DON’T DO IT. It is selfish, and lazy, and awful. You are a good mom, don’t do this.
Same with leaving your little ones in a bath even for a moment. It doesn’t work. Kids slip and fall one million times a day. And doesn’t your mommy brain tell you that the second you slip away it is going to happen? Be oh so careful around water, you cannot look away for a moment. The ocean, she is a strong thing. Kids drown in an instant. We all understand this, correct? THEN DON’T BE LAZY ABOUT IT.
I think as parents, good parents, we sometimes do stupid things. These two things my mind can’t even wrap around what would make them ok. But there were two times in my life that a stranger has stepped in and gave me a good mental whack. One time I was with a friend at a restaurant chatting away. The kids were looking at magazines playing around in the entry of the restaurant. Meaning you had to open one set of doors and there was this little area of magazines and vending machines before you opened another set of doors to the street. We could see them playing. BUT the main doors were being opened and shut, opened and shut. And it was on an extremely busy road. They could have escaped and ran out at any second. So these two men who were on their lunch break got up from eating, grabbed my kids hands, and brought them back to me. Not rudely but it was a mental smack for me. And one I needed. GOOD FOR THEM.
The other time was just a couple of days ago. I was sitting, playing on my phone, not paying attention. And my two year old ran out into the carpool lane. So I had some moms screaming at me to get my kids. Lesson learned, eek! During the week I am at a museum all day while other kids are at a camp. I wander around the museum and let my two year lead the way. So she will walk around sometimes looking alone but I am directly behind her. People will start to say, “Where is your….Oh look she is right there!” I just smile and say thank you. Because everyone is just trying to help and I am not going to put a bad taste in their mouth by being rude or acting annoyed. Because if I do maybe they won’t help out as much in the future and it will end up really hurting another child.
I remember one day driving down one of the main roads in Utah (Bangeter or was it Redwood) and in front of Walgreens right at the intersection of two main roads two kids were playing. They were playing on the side of these roads, running in the roads and out of the roads like it was a fun game. I yanked my mini van over, grabbed those boys’ hands, and marched into Walgreens hoping to find their mom. Their mom was right there in line and told me, “Oh I knew they were playing out there, I was just letting them play while I was shopping.” She looked a little dumstruck and I don’t know if she realized what they were doing was so awfully unsafe. I told her what they were doing in busy traffic, didn’t get all huffy puffy with her, or even chastise her. But I would think having a stranger march in with your kids in front of a line of customers would be a mental smack.

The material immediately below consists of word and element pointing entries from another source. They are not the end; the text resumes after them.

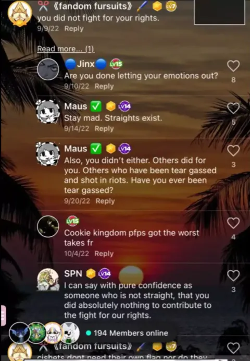This screenshot has width=250, height=361.
Task: Expand replies via "Read more... (1)"
Action: tap(66, 49)
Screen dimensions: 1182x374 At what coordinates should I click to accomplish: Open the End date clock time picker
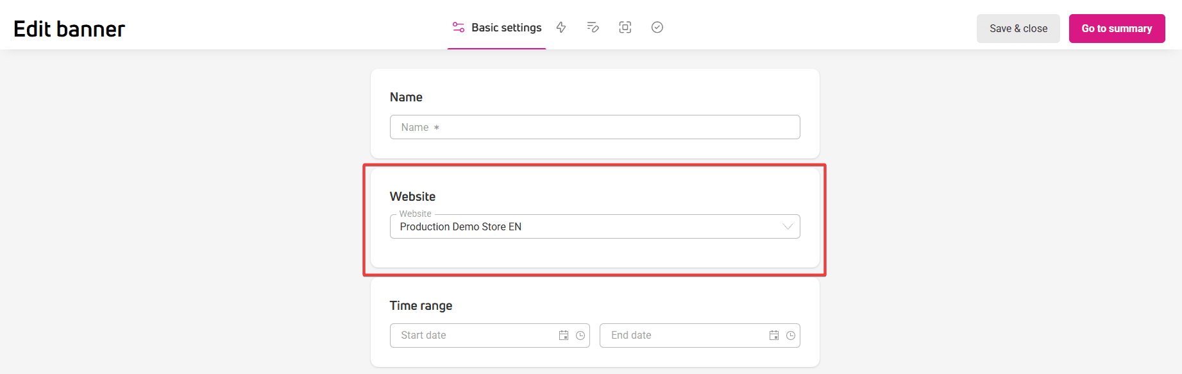point(791,336)
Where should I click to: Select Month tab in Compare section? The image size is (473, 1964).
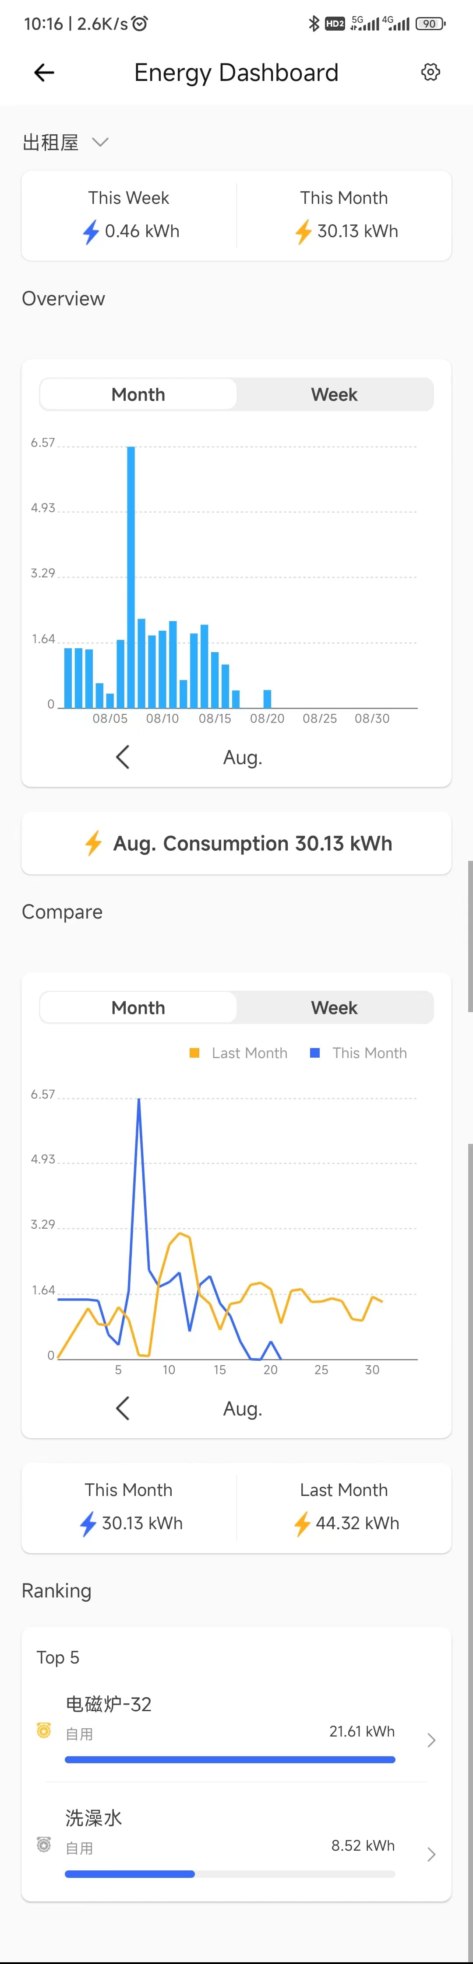(138, 1007)
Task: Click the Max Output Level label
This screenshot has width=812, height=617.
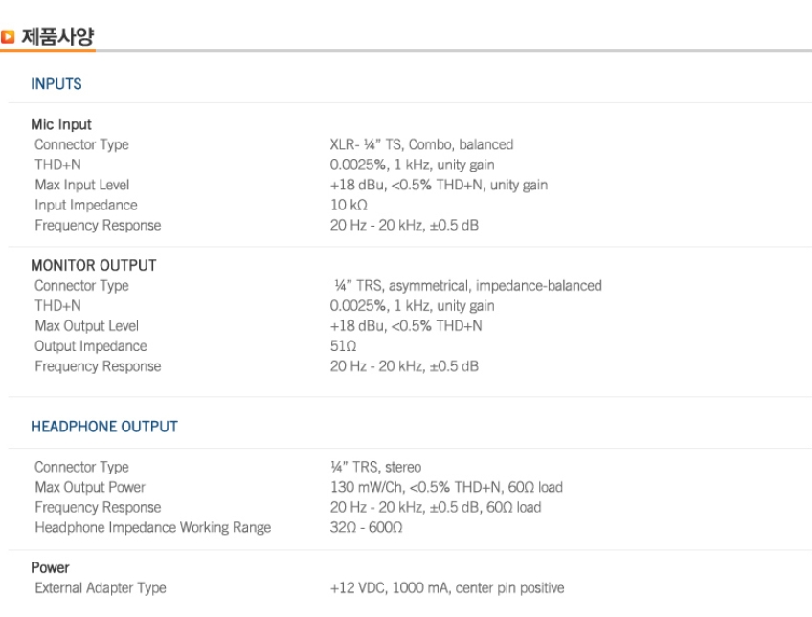Action: tap(86, 326)

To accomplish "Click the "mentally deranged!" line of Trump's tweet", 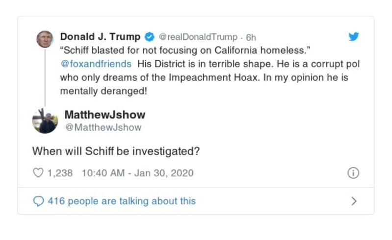I will click(104, 91).
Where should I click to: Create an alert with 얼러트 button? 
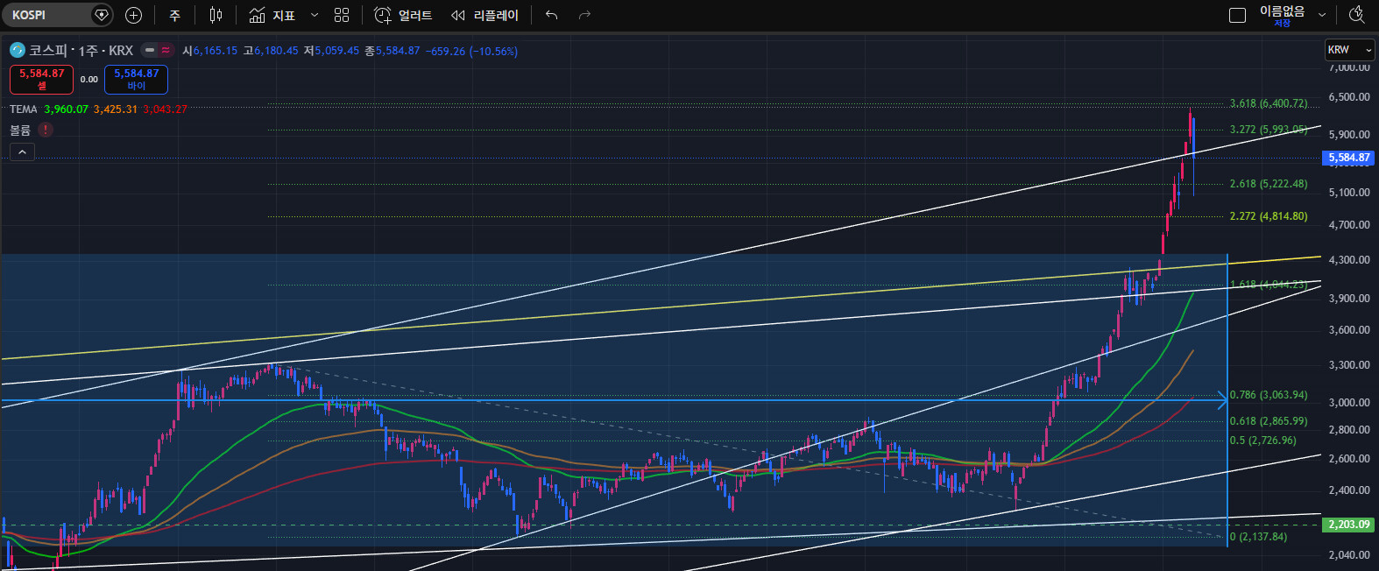pyautogui.click(x=403, y=15)
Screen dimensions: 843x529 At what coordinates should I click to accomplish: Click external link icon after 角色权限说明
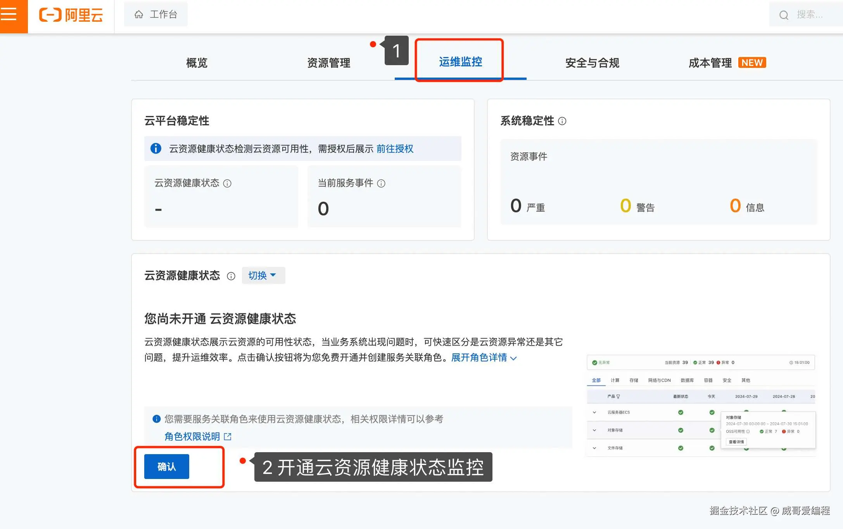[x=228, y=437]
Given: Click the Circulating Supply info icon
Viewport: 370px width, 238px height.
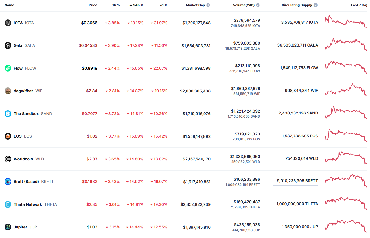Looking at the screenshot, I should 316,5.
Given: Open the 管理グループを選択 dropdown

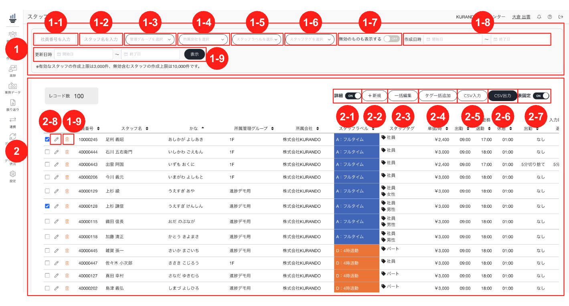Looking at the screenshot, I should point(150,39).
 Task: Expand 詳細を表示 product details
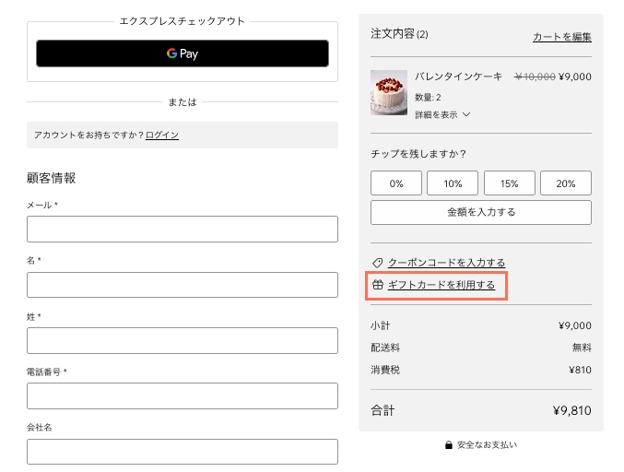(435, 115)
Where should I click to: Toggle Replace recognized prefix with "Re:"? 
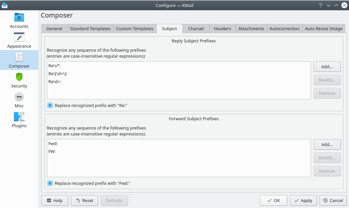click(x=50, y=105)
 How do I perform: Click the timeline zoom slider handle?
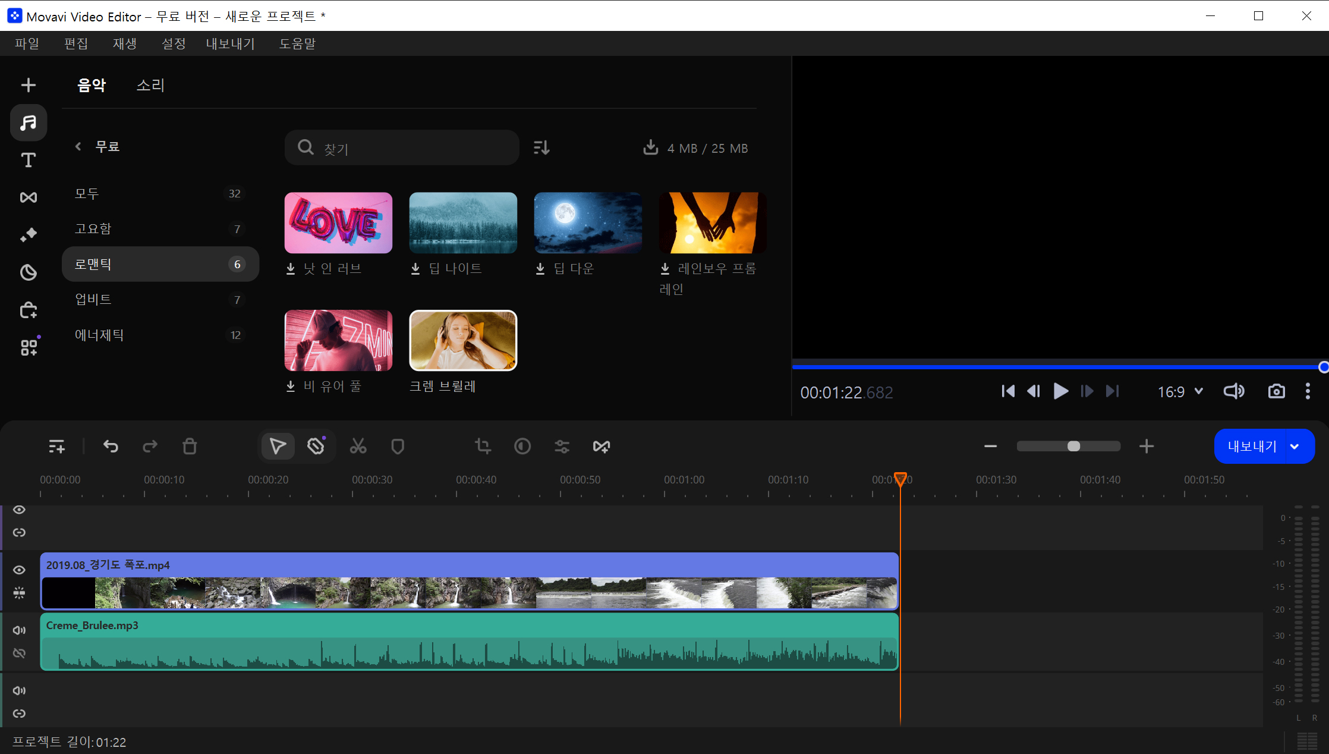[1073, 446]
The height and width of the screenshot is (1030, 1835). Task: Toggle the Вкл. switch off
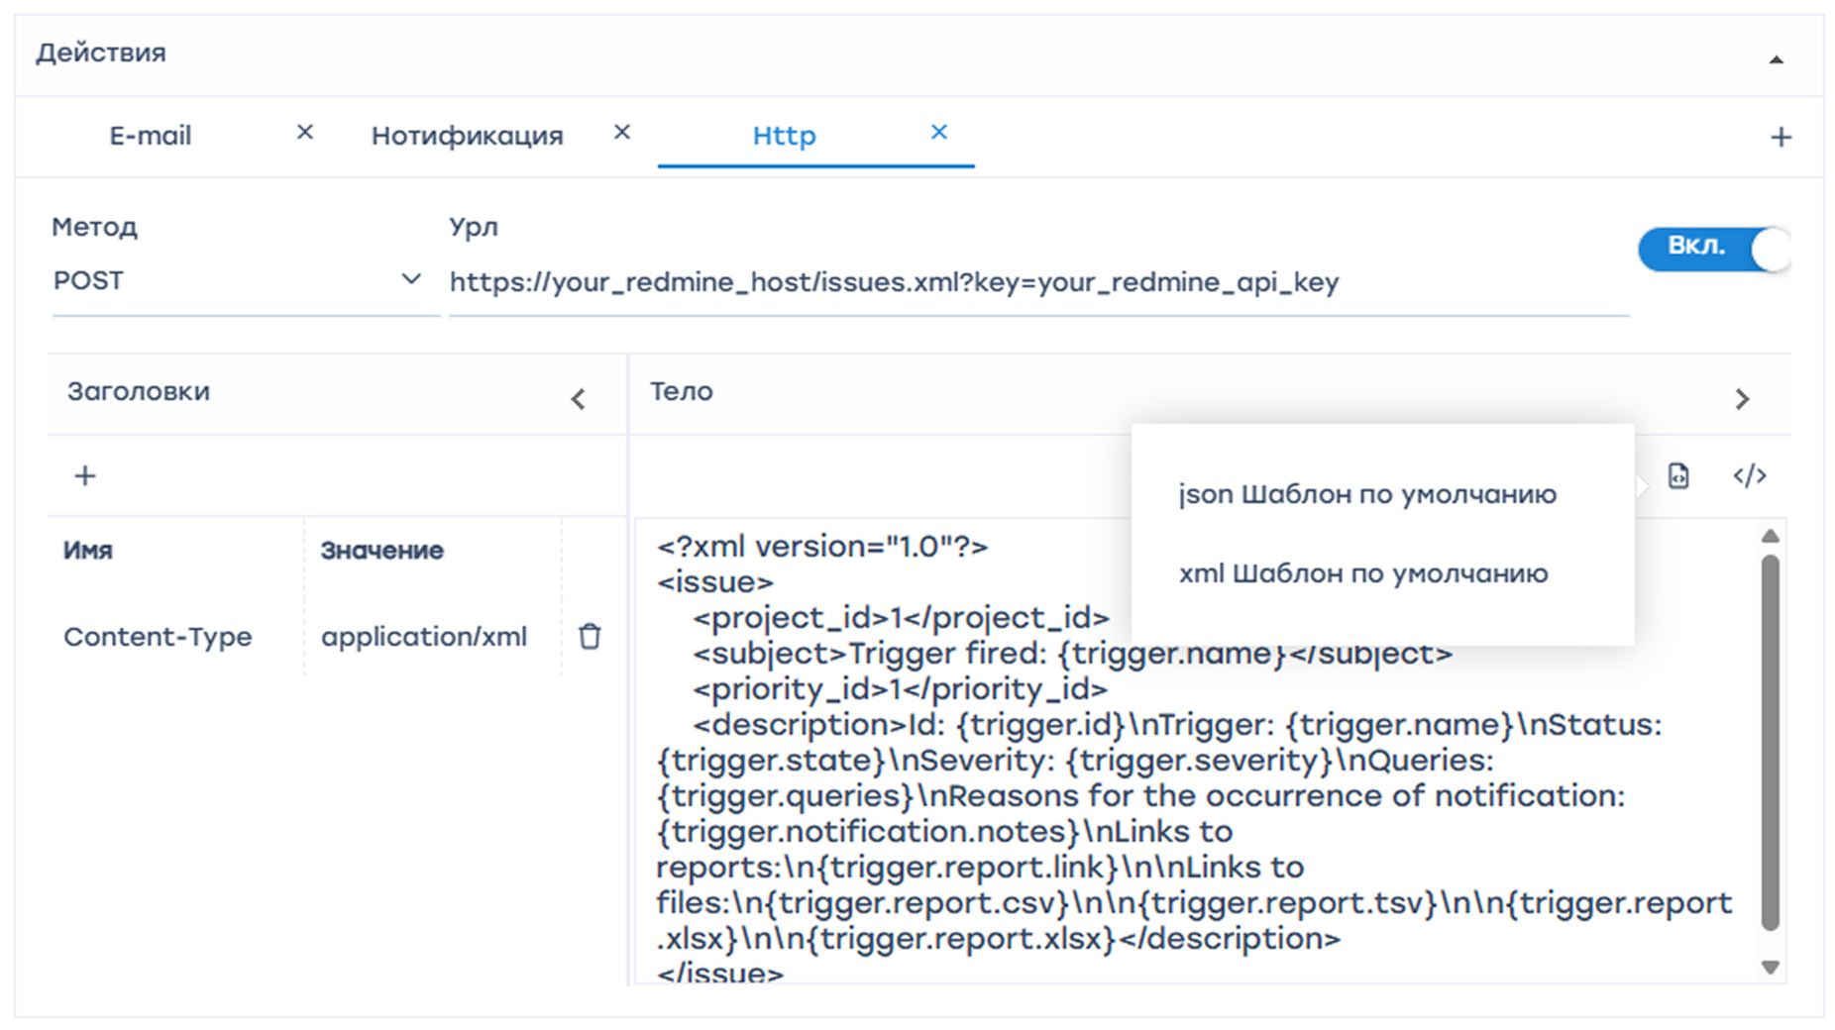pos(1714,249)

We always need to help each other out is my point. Even if the other parents snaps at us, even if it inconveniences you. Even if you aren’t the type to interfere. We need to work as a huge family that is watching out for each other’s kids.
But this leaving kids in cars and leaving kids in/around water alone, even for a second.
THAT STUFF DOESN’T NEED TO HAPPEN, EVER. DON’T DO IT. I just don’t get it. And if you see it, you do something about it!